Quote the rows below character for character, from the line containing "The image size" through the line containing "coord(132,168)", including both of those lines, and leave the pictures out.

▶ _Material to process_
"""

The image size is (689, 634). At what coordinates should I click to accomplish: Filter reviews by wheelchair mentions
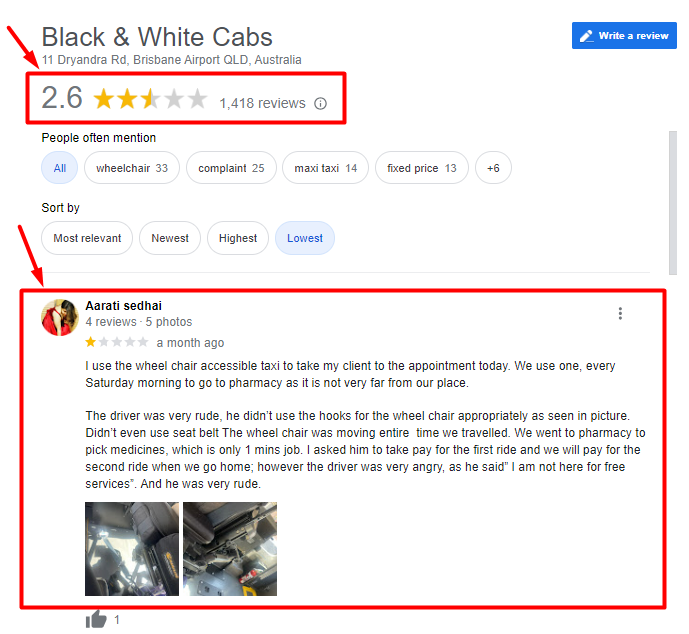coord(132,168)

"""
"""

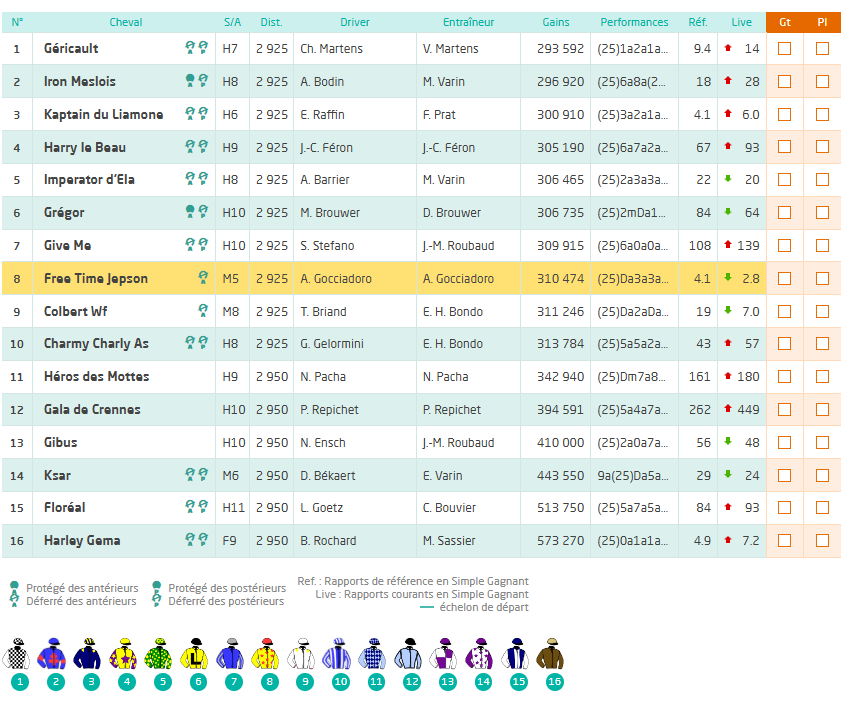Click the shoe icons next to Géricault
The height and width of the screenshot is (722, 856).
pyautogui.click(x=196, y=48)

"""

▶ _Task answer_
The image size is (689, 634). At what coordinates should I click to accomplish: Filter reviews by wheelchair mentions
coord(132,168)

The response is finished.